Specifically, Grab will issue virtual and physical prepaid cards directly from its mobile app, allowing customers to top up their cards using cash via its network of drivers, agents and vendors on the GrabPay platform.

In addition, the cards can be used at any retailer in the world that accepts Mastercard transactions. According to Pymnts.com, that would enable GrabPay to become the first e-wallet from Southeast Asia to be accepted around the world.

“This partnership goes beyond Grab issuing prepaid cards and is a game-changer for Southeast Asia.

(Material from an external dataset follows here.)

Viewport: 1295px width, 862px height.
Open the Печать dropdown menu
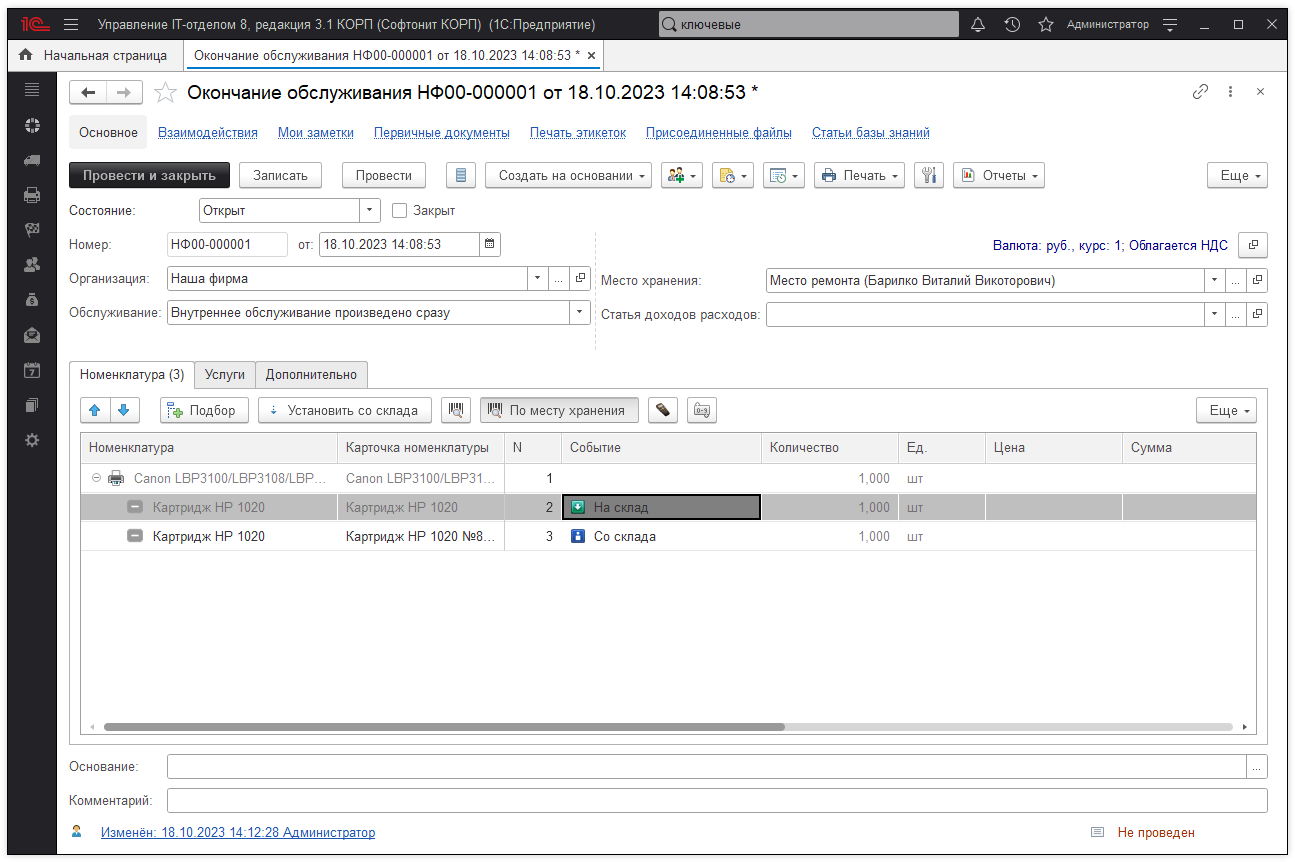tap(858, 175)
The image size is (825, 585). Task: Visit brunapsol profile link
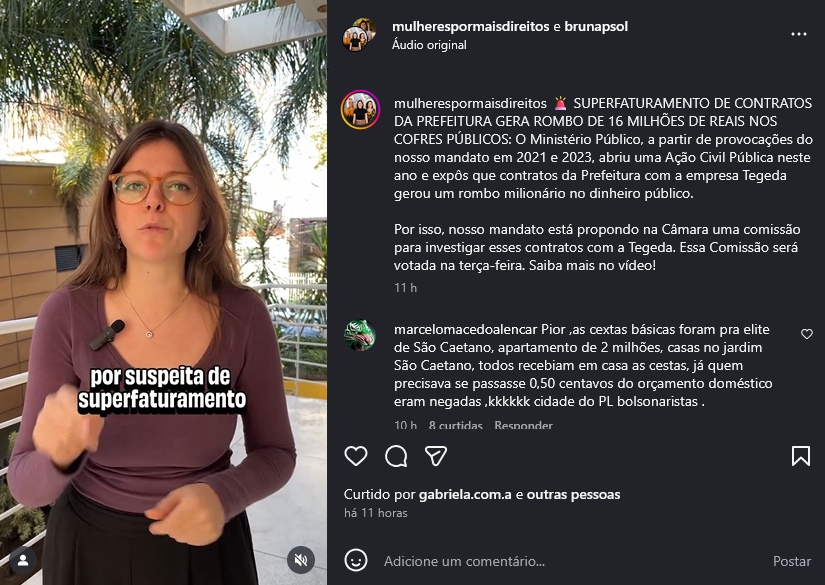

We are the first e-wallet at scale from our region to be accepted worldwide,” said Reuben Lai, senior managing director of Grab Financial.

“Not only does this solidify Grab’s position as Southeast Asia’s undisputed fintech leader, but it also enables the region’s 400 million unbanked and underserved consumers to buy goods and services online – something that was previously limited to the less than 10% of Southeast Asians with a credit card.”

On top of extending their reach across the region, another advantage of the partnership is the significant amount of valuable consumer insights that the two companies will be able to collect, the Financial Times reported, especially since 200 million people are expected to enter the middle class by 2030.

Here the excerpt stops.